All right. That's good to hear. And then just the last one out of me. I appreciate all the Q&A on the call. When you think about sort of the industrial outlook for next year and some of your major end markets, obviously, we've had a bit of a pause and some of the momentum, at least to the stock market, et cetera. Is there anything that gives you pause as you're moving into next year, as you're talking to customers? Or have you -- do you still see a pretty relatively robust demand buy [ form ] here?

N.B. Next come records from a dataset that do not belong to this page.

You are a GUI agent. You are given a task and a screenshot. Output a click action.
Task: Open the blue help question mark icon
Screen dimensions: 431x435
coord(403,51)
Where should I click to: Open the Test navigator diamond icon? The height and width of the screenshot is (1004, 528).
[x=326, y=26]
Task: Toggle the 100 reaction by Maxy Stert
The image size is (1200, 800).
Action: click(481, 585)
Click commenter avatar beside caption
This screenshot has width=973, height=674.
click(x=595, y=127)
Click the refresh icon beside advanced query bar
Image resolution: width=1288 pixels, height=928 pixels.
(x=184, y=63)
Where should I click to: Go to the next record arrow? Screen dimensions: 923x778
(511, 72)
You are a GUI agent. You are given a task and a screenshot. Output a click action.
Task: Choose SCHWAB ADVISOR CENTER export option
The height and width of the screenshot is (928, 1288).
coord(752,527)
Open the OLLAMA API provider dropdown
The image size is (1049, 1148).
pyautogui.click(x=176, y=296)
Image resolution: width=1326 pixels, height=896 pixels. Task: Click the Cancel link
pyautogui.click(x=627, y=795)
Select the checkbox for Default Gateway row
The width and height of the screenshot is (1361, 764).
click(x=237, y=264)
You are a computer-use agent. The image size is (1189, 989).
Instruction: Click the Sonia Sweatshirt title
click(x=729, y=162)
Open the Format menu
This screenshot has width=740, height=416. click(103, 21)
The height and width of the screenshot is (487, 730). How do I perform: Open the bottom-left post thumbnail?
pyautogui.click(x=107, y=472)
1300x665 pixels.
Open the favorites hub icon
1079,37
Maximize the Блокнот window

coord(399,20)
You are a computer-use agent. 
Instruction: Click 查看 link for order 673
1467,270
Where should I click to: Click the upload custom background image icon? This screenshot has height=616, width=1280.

Very robust. Yes. There's nothing I see or feel from customers that would give me cause. Frankly, the indicators I mentioned before, there's nothing that gives us concern. The one wild part is this geopolitical black swan event, which we can't control, we don't predict. I don't expect there'd be one, but I do absolutely know what we would do if we ever experience one of those. We've got the best operating platform in the industry. We can control and cut off capital as and if needed, and we'll continue to harvest rate growth. So -- but as far as the end markets, I found the last few weeks have been interesting because there's nothing I see in any of our indicators that would support things substantially slowing or certainly turning.
And I'm showing no further questions at this time. I would now like to turn the call back over to Brad Soultz for closing remarks.
All right. I think we've covered off all the bases. We appreciate everyone's interest in the company and look forward to speaking to many of you soon. Thank you.
Ladies and gentlemen, thank you for participating in today's conference. This does conclude the program, and you may all disconnect. Everyone, have a wonderful day.